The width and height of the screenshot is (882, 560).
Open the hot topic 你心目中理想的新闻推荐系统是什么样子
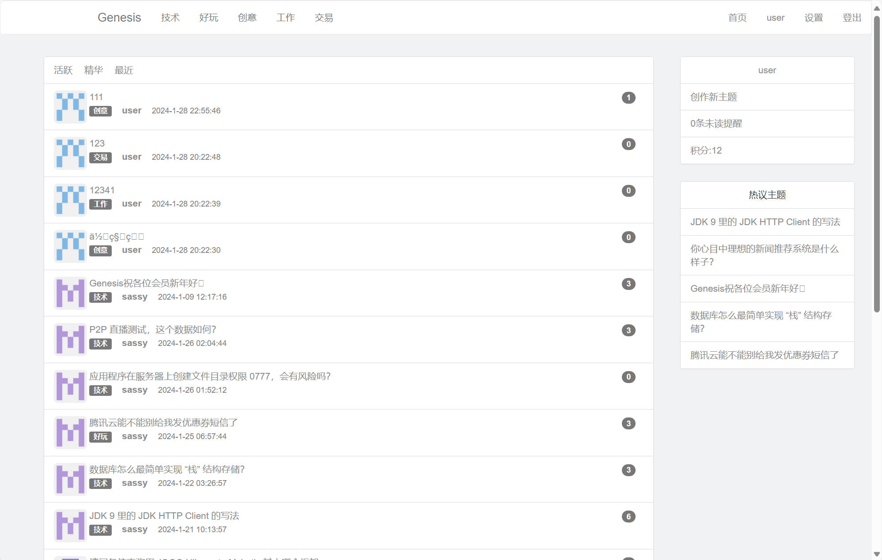(x=764, y=255)
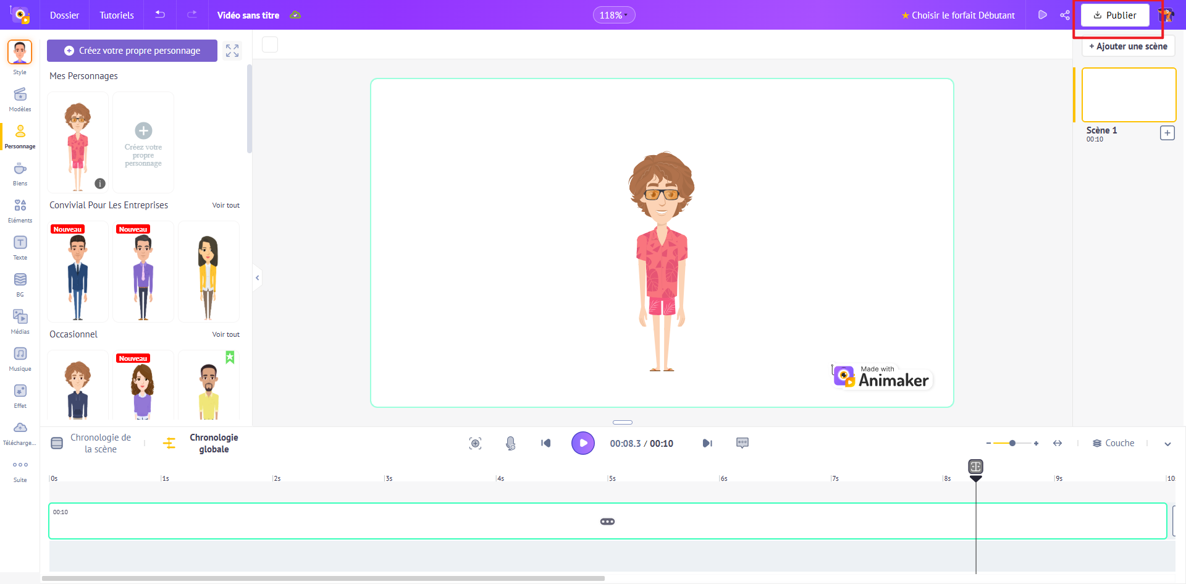Select the Médias panel
This screenshot has width=1186, height=584.
click(x=20, y=321)
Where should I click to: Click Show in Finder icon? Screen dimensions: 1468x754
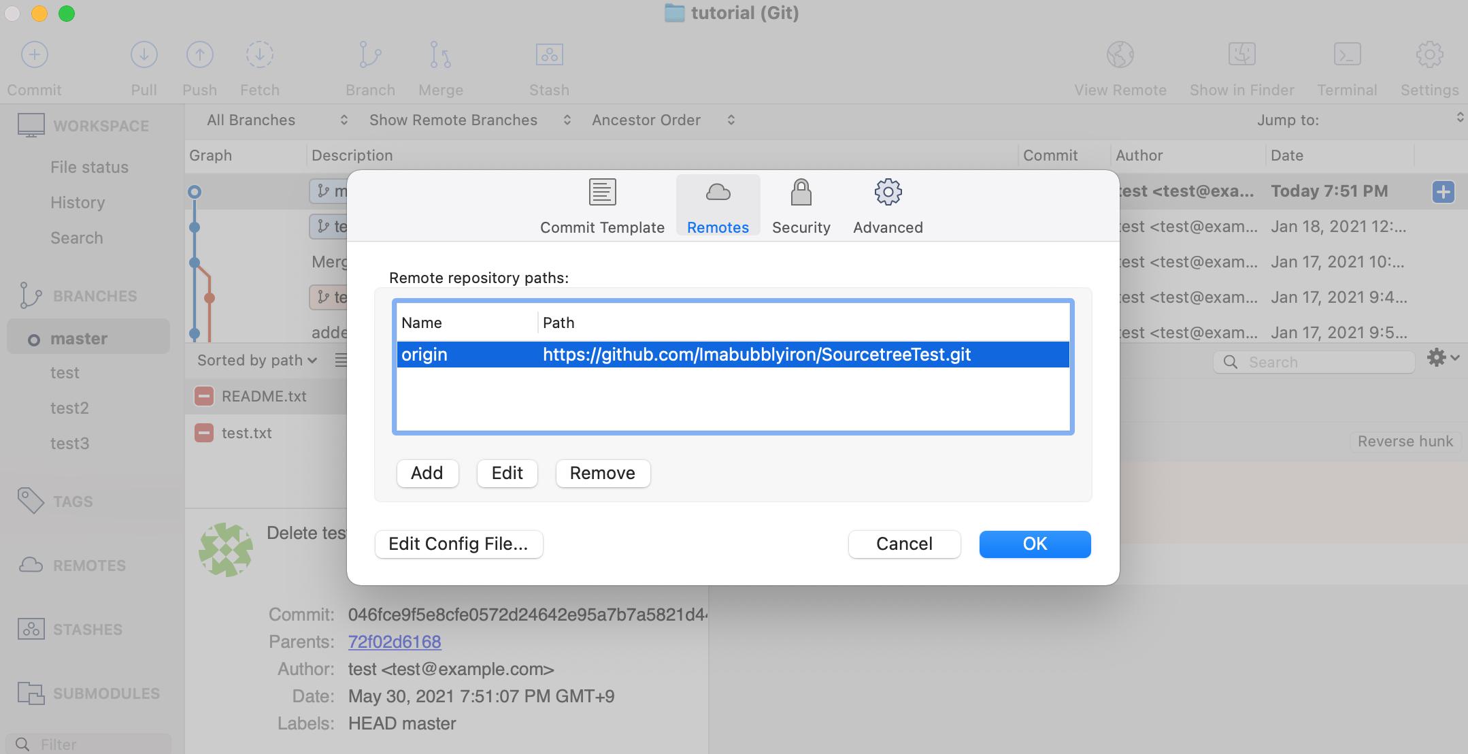click(x=1241, y=55)
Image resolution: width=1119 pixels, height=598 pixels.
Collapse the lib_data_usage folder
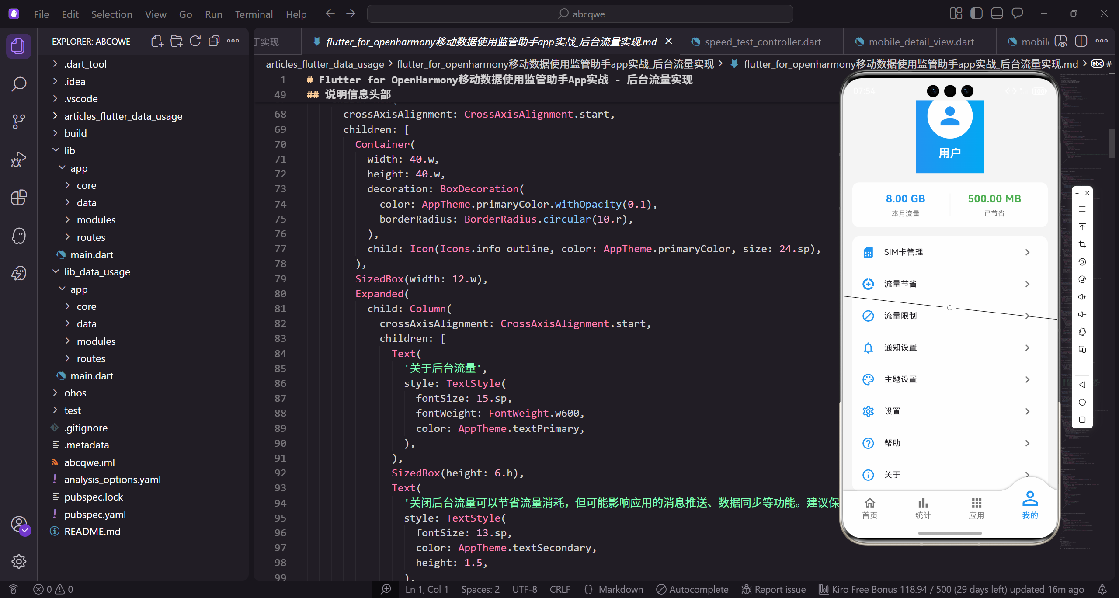[x=97, y=271]
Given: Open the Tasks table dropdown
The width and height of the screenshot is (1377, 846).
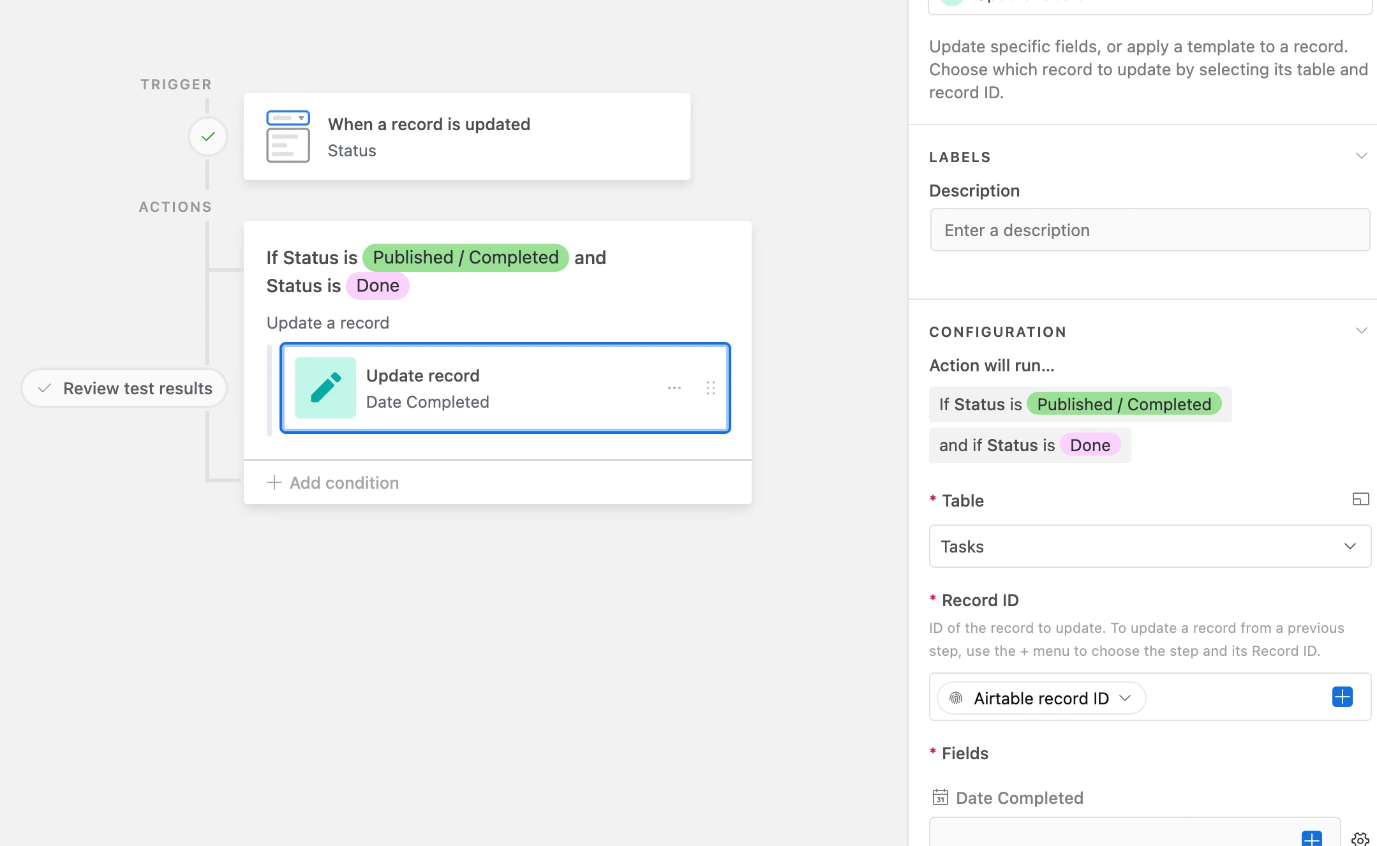Looking at the screenshot, I should coord(1150,546).
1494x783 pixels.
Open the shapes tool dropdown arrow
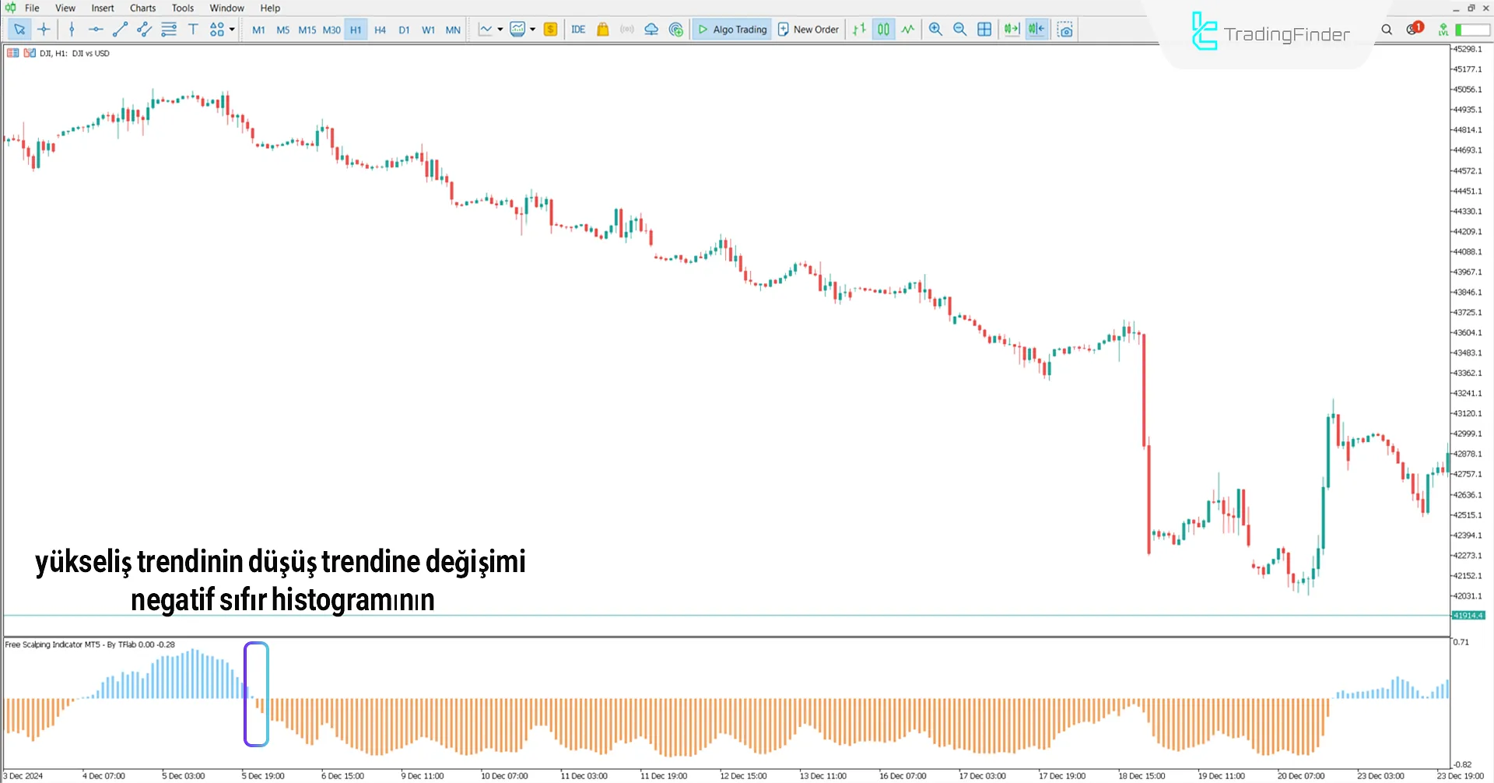(x=231, y=29)
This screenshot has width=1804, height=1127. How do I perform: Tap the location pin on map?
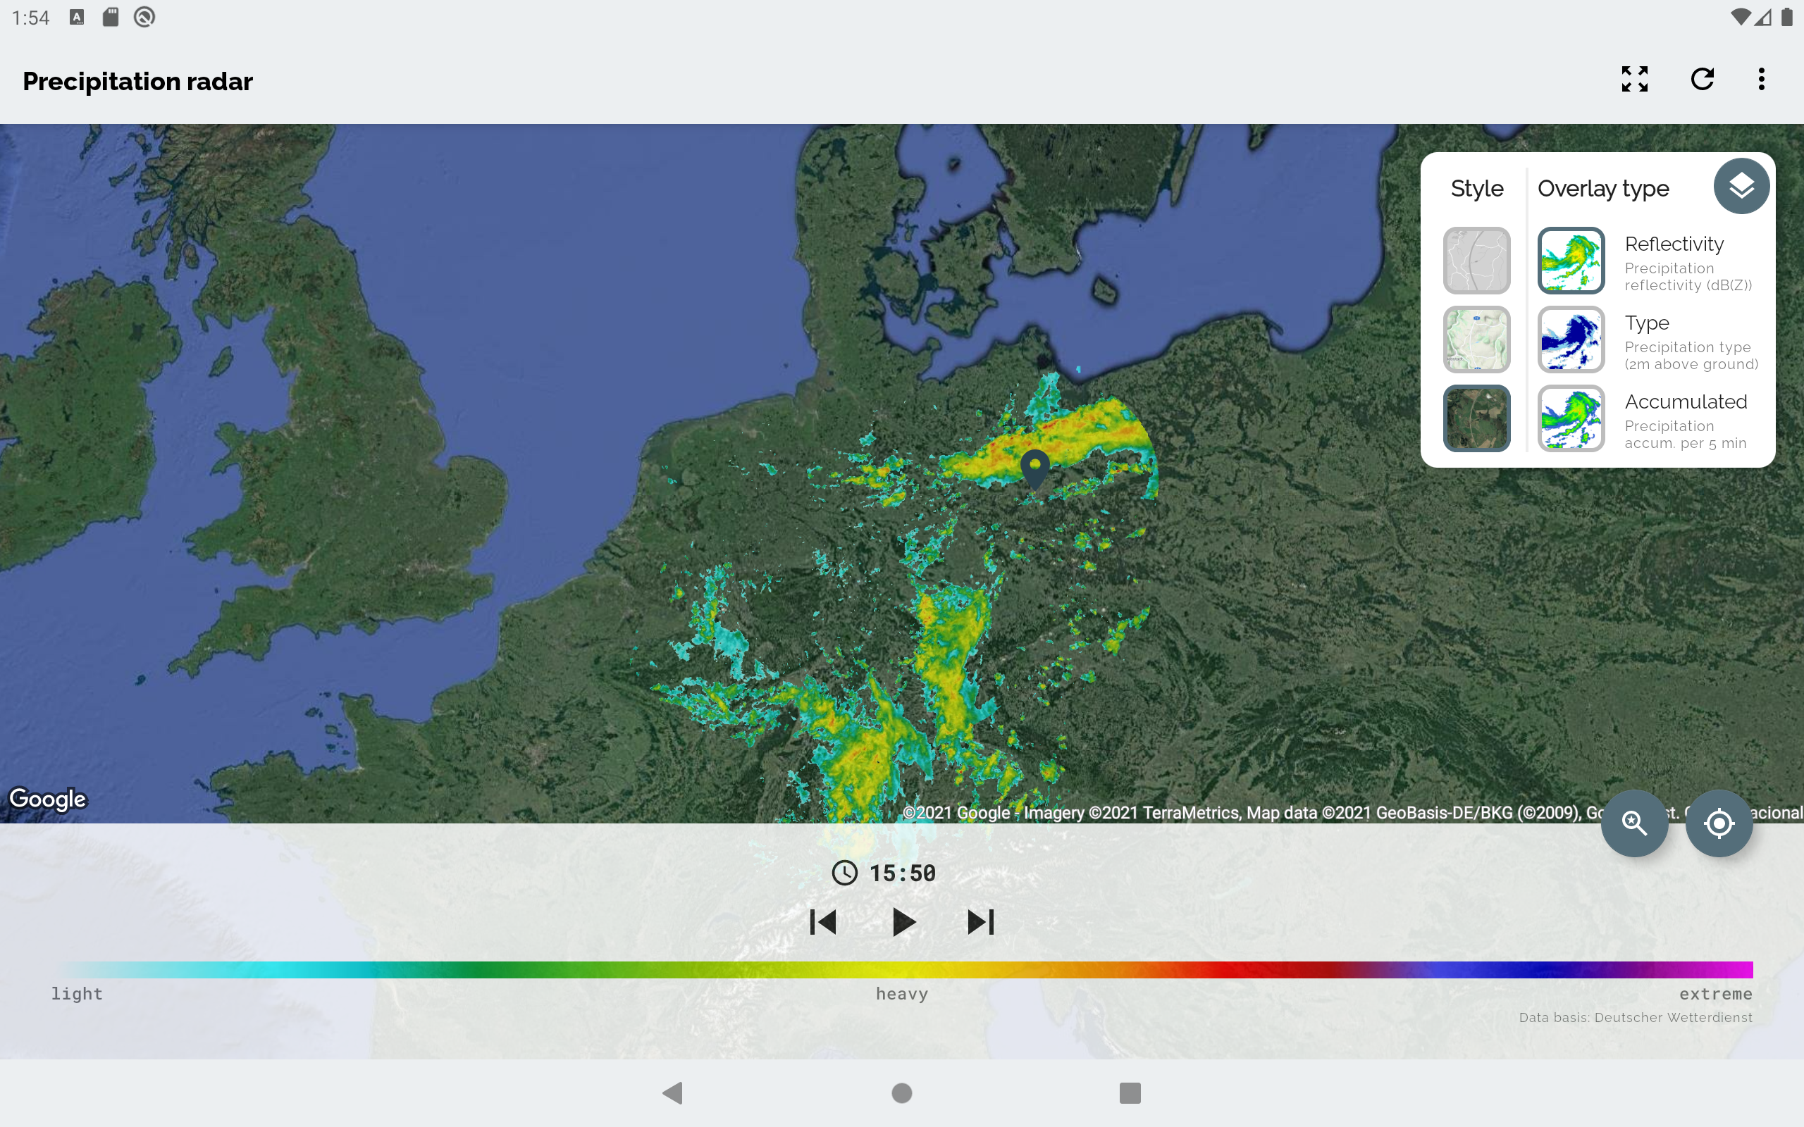click(x=1035, y=468)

▶ **WHAT THIS TASK INVOLVES**: Set down the line containing "Given: Open the Tasks table dropdown", then every later line through the end of the material, exactly as written; omit any picture.

▶ **TASK ANSWER**:
Given: Open the Tasks table dropdown
The width and height of the screenshot is (1377, 846).
Looking at the screenshot, I should coord(1150,546).
1494x783 pixels.
Open the shapes tool dropdown arrow
(x=231, y=29)
This screenshot has width=1804, height=1127. How do I perform: Tap the location pin on map?
click(x=1035, y=468)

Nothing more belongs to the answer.